Rating Methodology

The first time a Scotch is being rated, a fairly rough outline is followed:

  1. Being honest, God fearing individuals, all pours are neat (or with a few drops of distilled water, depending on the reviewer).  No ice cubes are involved in the rating process unless specified by the Scotch itself.
  2. The Scotch is swirled, smelled, sipped, sometimes gargled but never boiled.  Everyone provides a couple of adjectives which are used for “Word(s) on the Street”.**
  3. As the tasting turns to drinking, the situation rapidly devolves.  The resulting quotations are appended to the “Word(s) on the Street”.**
  4. The bottle, box and / or packaging are all examined and a few “Pros, Cons and Neutralities” are derived as appropriate.
  5. The Copy of the box is reviewed with all obviously true statements being underlined.  Anything blatantly false gets stricken.  All remaining text can be taken as either innocuous or as indicating an unreachable consensus.
  6. A conversation is held to determine the best location for consuming the Scotch.  This process usually takes several minutes and includes a number of careful considerations such as attire, seating arrangements and the potential for animal involvement.  The classification of the Scotch is usually fairly apparent at this point.
  7. Taking into consideration everything from the previous steps, current level of intoxication and all former Scotches, a final rating is chosen.  Scores range from 1 to 5, in half steps with a “+” or “-” indicating a slight lean in one direction or another.

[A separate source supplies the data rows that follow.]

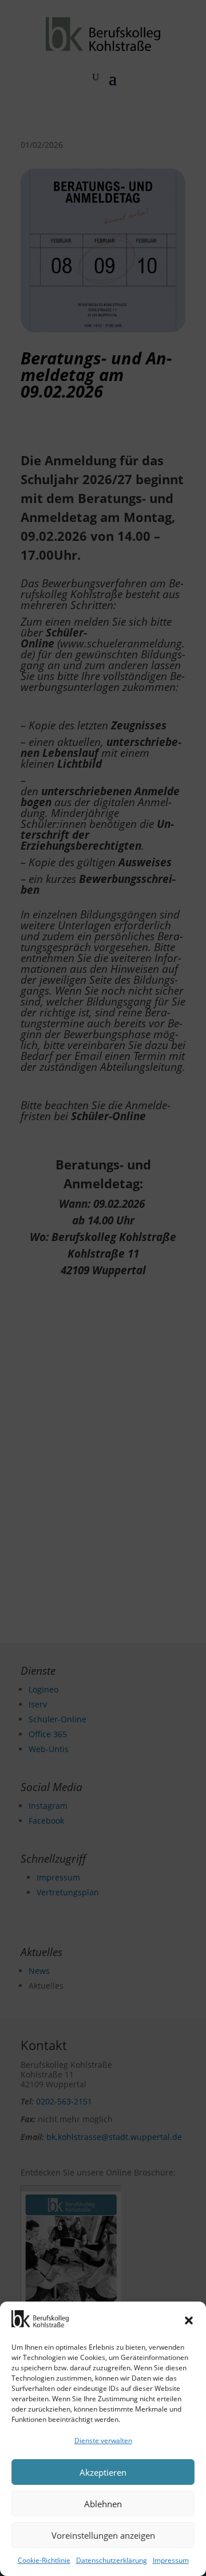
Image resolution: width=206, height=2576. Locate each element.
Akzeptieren (103, 2472)
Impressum (171, 2560)
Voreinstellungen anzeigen (103, 2535)
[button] (189, 2320)
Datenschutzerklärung (111, 2560)
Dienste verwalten (103, 2440)
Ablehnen (103, 2504)
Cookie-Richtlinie (44, 2560)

**It is important that steps two and three take place prior to review of the box and its associated copy.

Purchasing full bottles affords a periodic revisiting of previous assessments. Ratings and opinions can (and WILL) change as a reflection of increased experience.  For example, Speyburn (the first Scotch reviewed) was originally rated a 3 / 5.  By the tenth Scotch, that number was changed thrice yielding first a 2.5, then a 1.5+ and now a flat 2.

In the case of changing ratings, clearly documenting the updates and differentiating the changes is difficult in this medium.  Bearing that in mind, care is taken to ensure all of the developing views and comments are retained in a hard copy notebook.  The book itself is locked carefully away so as to prevent tampering by Scotch industry spies, however scans of the hard copy sheets are available and will eventually be made accessible within the reviews.